■ Goal ■
Please rewrite the items from the line with "You are a computer-use" through the end of the items, adding 125 to every coordinate value in the answers and keeping all other lines unchanged.

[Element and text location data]
══════════════════════════════

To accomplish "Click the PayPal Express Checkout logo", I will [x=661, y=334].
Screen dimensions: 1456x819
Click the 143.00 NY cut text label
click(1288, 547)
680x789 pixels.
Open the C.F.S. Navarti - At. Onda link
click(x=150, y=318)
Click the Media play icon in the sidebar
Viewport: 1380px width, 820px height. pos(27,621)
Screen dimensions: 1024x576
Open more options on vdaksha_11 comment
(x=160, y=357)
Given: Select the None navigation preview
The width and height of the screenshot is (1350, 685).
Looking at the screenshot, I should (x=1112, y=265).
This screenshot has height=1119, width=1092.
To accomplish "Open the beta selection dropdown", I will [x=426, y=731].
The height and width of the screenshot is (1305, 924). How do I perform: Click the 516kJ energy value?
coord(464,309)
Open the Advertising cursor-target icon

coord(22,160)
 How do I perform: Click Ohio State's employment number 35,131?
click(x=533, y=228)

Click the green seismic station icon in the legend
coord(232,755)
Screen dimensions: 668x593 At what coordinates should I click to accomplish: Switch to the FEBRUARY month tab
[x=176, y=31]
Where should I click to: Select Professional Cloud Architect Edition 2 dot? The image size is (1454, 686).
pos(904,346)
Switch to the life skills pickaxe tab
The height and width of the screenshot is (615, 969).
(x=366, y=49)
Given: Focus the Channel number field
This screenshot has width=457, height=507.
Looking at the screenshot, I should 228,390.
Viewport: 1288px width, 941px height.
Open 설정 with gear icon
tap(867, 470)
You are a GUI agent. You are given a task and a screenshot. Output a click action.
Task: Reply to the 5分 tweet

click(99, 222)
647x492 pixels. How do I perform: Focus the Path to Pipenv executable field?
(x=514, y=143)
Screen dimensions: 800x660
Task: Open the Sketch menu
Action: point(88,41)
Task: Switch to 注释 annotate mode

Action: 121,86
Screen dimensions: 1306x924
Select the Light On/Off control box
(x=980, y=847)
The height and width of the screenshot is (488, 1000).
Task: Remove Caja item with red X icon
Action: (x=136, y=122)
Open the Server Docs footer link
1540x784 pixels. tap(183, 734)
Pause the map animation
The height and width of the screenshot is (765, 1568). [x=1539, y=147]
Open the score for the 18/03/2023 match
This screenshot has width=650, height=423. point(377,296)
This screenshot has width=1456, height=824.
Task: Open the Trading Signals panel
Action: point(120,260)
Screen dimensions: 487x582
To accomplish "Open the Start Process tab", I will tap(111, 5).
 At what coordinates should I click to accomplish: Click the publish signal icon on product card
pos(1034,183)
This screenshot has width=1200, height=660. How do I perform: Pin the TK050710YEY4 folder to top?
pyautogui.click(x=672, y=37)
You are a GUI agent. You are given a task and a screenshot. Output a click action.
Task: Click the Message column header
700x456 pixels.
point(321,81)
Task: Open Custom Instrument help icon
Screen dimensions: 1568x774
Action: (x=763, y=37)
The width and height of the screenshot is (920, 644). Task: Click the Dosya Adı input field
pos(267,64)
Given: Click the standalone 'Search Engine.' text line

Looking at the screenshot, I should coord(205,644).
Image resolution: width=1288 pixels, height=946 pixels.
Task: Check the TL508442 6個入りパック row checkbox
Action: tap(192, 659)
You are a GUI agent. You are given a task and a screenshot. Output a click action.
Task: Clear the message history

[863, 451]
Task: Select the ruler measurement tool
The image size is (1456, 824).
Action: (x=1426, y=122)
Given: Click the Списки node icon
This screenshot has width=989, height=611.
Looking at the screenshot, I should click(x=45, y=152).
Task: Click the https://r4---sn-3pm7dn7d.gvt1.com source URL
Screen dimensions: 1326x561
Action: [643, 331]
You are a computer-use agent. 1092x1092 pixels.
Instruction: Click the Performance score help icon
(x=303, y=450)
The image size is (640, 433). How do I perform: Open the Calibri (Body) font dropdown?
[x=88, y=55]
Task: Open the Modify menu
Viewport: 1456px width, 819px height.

══════════════════════════════

■ Problem solution ■
You are a computer-use agent. 1092x1092 pixels.
Instruction: Click the Performance score help icon
(x=428, y=575)
The image size is (640, 433). How do I perform: Open the Calibri (Body) font dropdown?
[x=213, y=180]
Task: Open the Modify menu
Viewport: 1456px width, 819px height.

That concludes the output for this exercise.